震える声で絞り出した呼びかけに気付き、心配そうな面持ちで二人がこちらに駆け寄って来てくれた。長い草に隠れていたのは、誰かの遺体だった。まだ新しいようで顔もきちんと判別できる状態のその人を見て、ノエルがハッと息を飲み込んだ。

「マシュー……」

「……そうか……!あの時一緒にいた……」

「止めてやれなくてすまなかった……」

その人はあの時ノエルと共に結界の側にいた人だったようで、ノエルは申し訳なさそうに彼の手を握ると、怪我が原因で亡くなったのか、苦しげな表情を残した彼をそっと布で包んだ。

「城の近く……確か墓地があったよね……」

「ああ。墓を作ってやるか」

「そうしよう。
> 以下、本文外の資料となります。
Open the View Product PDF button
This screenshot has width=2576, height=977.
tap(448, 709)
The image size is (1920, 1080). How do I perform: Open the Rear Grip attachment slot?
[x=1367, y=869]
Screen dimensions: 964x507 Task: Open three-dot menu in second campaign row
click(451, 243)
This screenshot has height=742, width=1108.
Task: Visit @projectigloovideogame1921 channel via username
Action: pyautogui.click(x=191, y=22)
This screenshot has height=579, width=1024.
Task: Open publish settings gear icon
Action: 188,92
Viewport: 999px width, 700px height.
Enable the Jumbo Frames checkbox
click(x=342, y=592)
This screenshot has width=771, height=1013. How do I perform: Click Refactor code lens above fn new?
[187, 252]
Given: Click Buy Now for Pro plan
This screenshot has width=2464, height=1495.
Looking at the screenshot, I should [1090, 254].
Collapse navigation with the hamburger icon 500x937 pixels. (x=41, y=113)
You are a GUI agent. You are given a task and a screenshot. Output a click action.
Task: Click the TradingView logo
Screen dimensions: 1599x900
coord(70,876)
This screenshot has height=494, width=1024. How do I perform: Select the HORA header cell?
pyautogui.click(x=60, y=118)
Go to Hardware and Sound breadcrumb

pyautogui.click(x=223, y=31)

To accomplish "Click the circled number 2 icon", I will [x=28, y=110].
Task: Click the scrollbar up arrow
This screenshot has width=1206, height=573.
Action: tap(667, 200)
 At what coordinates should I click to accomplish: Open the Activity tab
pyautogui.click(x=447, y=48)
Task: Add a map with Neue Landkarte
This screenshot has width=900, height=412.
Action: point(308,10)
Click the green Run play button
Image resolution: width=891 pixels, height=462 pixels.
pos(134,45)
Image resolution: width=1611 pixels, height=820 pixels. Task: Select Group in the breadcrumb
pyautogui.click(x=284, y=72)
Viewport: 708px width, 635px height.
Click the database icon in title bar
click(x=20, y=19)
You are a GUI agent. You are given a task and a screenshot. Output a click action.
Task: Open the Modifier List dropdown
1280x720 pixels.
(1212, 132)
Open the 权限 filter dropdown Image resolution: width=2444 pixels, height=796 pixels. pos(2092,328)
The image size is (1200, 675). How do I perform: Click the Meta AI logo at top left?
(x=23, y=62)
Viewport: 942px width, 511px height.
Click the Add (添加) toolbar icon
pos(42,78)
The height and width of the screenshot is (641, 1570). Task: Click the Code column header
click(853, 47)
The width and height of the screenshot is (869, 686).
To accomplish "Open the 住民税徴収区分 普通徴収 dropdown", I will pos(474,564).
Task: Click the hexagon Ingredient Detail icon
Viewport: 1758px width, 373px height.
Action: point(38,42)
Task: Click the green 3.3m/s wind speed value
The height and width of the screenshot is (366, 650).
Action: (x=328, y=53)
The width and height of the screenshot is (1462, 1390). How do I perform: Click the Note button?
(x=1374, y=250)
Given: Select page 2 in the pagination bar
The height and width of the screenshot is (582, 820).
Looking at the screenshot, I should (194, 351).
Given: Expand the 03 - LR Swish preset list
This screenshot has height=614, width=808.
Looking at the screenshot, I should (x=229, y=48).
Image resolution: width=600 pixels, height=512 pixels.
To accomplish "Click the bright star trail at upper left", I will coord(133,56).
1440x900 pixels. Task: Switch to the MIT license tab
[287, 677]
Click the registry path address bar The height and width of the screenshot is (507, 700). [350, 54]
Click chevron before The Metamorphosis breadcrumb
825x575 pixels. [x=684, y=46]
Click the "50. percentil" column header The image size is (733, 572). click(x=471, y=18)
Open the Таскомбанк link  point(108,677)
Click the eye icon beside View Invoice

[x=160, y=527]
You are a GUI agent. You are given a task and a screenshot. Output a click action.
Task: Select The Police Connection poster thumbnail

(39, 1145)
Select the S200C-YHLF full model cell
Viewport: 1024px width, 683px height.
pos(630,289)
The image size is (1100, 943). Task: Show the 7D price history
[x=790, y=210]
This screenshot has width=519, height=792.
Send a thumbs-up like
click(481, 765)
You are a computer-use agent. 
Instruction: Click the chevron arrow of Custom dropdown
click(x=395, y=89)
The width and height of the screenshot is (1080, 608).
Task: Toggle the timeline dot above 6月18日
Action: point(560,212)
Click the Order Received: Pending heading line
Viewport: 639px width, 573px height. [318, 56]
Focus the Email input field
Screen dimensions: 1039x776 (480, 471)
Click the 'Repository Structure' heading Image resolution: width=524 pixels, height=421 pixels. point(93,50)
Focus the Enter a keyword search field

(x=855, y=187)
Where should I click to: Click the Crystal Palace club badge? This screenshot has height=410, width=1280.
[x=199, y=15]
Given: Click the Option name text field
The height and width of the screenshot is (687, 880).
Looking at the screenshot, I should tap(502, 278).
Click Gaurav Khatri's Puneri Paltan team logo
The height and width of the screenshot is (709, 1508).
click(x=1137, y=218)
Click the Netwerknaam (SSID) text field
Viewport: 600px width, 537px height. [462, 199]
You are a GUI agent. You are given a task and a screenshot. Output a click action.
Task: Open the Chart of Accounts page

このまま置き去りにはできないもの」


暗い雰囲気で戻った私達を出迎えてくれたレイチェルとリカルドもノエルの腕の中を見て察したのか、何も言わず墓を建てるのを手伝ってくれた。

「ノエル。あまり自分を責めるなよ」

「大丈夫だよ。こうして眠らせてあげられて良かった……」

「そうよ、きっと見つけられないままの人の方が多いわ」

確かにレイチェルの言う通りだった。魔物の巣に連れ去られた者や食べられてしまった者の方が多いだろう。ノエルも知人を寝かせてやれた安堵からか先程までよりは明るい顔に戻っていた。


それから約束の日までは全員で連携の確認や食料調達、当初やろうとしていた魔法を纏わせる特訓に励んだ。結果的に魔法と相性が良かった私が技を習得するに至ったが、リーダーとリカルドは上手くいかなかった。レイチェルは私よりも適性があったものの、生身に纏うのはリスクが高すぎるというノエルからの指摘で断念することになった。

そうして無事に一週間を過ごし、約束の日にがやって来た。